Having given it some thought, that practice seems insufficient. A failure to prominently correct the record makes it easier for people to hang on to a mistaken impression about our state of understanding. Perhaps more importantly, not reporting a retraction leaves people unaware of a key aspect of science’s self-correcting nature and how retractions can sometimes actually advance our scientific understanding.

. . .

Those of you who follow the steady flow of scientific foibles immortalized at Retraction Watch will know that it’s often not possible to find out why some papers are retracted, much less draw larger lessons from the retraction. But we’ll do our best to continue to keep you notified when the research we cover doesn’t hold up to critical review by the rest of the field.

Of course, we have to know about the retraction for that to happen. If you see that we’ve missed a case, please make sure to get in touch and let us know. Either email me directly, or use our contact form.

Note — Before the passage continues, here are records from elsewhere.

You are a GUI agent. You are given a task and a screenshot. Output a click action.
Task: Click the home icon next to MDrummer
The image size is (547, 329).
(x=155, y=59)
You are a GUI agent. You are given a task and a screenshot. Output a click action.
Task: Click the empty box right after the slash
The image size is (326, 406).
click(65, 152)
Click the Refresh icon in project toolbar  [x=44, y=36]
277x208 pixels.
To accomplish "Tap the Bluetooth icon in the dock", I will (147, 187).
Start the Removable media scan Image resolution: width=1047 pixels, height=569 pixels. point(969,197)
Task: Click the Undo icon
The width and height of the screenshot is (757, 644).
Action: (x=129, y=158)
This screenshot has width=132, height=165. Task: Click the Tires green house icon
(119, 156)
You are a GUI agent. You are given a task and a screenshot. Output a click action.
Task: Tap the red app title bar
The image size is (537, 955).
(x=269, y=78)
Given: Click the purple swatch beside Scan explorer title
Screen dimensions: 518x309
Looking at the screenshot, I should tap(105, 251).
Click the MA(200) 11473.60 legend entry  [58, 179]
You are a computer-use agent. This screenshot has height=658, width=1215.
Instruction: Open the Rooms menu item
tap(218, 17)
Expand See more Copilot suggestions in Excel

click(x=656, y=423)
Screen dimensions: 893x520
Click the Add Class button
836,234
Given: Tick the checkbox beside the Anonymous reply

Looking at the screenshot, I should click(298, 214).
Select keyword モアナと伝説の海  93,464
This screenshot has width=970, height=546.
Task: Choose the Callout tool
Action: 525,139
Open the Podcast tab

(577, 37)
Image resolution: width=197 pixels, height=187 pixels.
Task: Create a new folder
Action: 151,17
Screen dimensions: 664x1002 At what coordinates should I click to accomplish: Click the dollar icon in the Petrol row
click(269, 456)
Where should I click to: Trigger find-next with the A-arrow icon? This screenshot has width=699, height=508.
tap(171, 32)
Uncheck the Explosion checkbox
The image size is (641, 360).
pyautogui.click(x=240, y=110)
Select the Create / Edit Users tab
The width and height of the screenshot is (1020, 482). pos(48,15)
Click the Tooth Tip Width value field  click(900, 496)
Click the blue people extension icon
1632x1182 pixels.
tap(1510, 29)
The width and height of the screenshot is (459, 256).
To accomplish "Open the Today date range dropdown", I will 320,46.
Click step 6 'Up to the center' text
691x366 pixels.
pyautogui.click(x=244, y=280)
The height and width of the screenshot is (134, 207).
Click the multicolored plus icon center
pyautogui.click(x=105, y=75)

On the one hand, that is very forward thinking of Timmer and ArsTechnica. Anyone who visits the original article about the fradulent paper on ArsTechnical now sees a bold indication at the top of the article:

EDITOR’S NOTE: The paper this report was based on contained fraudulent data and is in the process of being retracted.

This will hopefully help diminish the number of situations where people continue to share older articles about studies that were long since retracted or disproven.